I am finally sore enough that I feel comfortable taking a night off from the gym though I know there will still be lingering guilt about it. But my abs are really sore after my first night on the treadmill last night. It was supposed to be an easy night and it worked more than the others it feels like haha. So think I am going to alternate weekly between the treadmill and the stair master.
I have now gained two pounds back but I'm not worried since I have indeed been retaining water and other things. But I can already tell my working out is working because my jeans are a bit looser. Yay!
Fitness Minutes: (12,511)
1/21/13 6:13 P
It's really awesome that you're making a plan and trying to stick to it! I think from what I've experienced and what I've seen and heard from others is just that it really requires a lifestyle change to achieve your health and fitness goals. If you make more healthful food choices every day, burn more than you consume, try to fit in more daily physical activity (like taking the stairs, taking a walk during lunch, park farther from the entrance to the grocery store, etc), and dedicate a few days a week to working out (mix of cardio & strength), the scale will go in the right direction and you'll be a lot more healthy. Don't get discouraged from not losing weight as fast one week. And I'd try to stay away from having a diet mentality. I make healthy food choices probably 90% of the time, but when I want a cookie, I'll have a cookie. It's been working out over the long term better than any diet attempt I've ever made.
I would add that it has been my experience that I am sore after new and more challenging workouts, but I certainly don't find a workout to be ineffective if I'm not sore. Especially if you're mostly doing cardio. At one point I was running a lot, so a 5-mile run no longer made me sore. But then when I ran a half marathon, I could barely walk the next day due to being so sore.
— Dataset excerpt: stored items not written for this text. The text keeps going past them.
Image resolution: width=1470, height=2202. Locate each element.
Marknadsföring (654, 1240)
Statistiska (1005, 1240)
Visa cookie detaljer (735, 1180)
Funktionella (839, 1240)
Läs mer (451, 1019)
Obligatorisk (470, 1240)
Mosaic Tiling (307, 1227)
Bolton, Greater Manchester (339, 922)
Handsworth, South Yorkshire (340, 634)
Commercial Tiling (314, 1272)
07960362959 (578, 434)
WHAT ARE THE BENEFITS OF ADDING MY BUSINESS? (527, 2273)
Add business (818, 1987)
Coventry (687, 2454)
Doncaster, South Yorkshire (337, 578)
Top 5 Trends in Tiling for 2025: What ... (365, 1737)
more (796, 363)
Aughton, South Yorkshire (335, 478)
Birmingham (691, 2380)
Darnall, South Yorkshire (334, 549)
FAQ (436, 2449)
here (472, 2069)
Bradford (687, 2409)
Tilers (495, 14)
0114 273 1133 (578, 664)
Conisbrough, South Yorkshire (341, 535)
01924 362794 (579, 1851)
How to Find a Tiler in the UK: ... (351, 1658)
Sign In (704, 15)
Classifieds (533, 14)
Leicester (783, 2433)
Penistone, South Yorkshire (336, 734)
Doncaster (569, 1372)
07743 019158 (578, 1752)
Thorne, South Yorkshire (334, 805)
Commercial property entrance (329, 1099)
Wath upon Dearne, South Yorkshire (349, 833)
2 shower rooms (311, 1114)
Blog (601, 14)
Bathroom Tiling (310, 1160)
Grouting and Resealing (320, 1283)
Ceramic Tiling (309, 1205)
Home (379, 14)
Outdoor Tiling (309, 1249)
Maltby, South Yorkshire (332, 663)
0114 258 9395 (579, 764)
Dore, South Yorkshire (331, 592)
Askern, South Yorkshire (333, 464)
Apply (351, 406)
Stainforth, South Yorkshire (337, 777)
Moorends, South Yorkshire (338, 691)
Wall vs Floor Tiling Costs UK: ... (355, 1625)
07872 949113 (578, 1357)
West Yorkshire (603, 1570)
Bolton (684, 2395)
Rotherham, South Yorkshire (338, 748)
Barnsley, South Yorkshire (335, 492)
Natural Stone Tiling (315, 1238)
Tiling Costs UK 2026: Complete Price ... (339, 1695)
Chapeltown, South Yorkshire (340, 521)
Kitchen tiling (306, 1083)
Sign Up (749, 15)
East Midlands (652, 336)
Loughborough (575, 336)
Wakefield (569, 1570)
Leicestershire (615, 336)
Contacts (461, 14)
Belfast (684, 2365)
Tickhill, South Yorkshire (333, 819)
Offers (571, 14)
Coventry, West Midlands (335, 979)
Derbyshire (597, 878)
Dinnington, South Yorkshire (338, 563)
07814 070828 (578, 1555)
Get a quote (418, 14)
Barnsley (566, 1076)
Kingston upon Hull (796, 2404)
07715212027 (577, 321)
I still consider my 5-mile runs to have helped me lose weight last year.
Yeah you're definitely over-thinking it, and there are a few myths in your long post.
1. Ways of working out don't promote muscle gain vs fat loss. Working out is working out. All strength training promotes muscle usage and fat loss. All cardio promotes fat loss. "Muscle usage" may result in muscle gain if you eat at a calorie surplus, or minimising muscle loss if you eat at a calorie deficit. Both cardio and ST are healthy, great for you, and essential for any healthy body, but especially if trying to lose weight.
2. Yes you can absolutely slow/stop your weight loss, especially if you just took up a new or harder exercise regime. Your body will hold water. Water weighs something and masks the fat loss you are undoubtedly still achieving. It goes away in 6-8 weeks or less. So perservere!
3. Starvation mode is debatable as to whether it exists or not at all, but will be a result of a pattern of weeks of consistently eating far fewer calories than is a healthy weight loss deficit for your activity level. You do not go into starvation mode in a few days. If your fitness goals page shows goals that are accurate to what you're actually doing, just eat in the ranges given and you'll be fine. If the goals aren't accurate don't work out less - manually set the goals.
4. Doing 15 reps of something indicates you really should be starting to consider using a heavier weight or the next difficulty level of settings. Generally, you want to do about 8-10 reps. If you can do 12 easily enough and maintain good form, it's time to add more weight.
5. Situps are dangerous. Do not do them. Even the slightly tamer 'crunches' are going out of fashion. To work your core try Planks.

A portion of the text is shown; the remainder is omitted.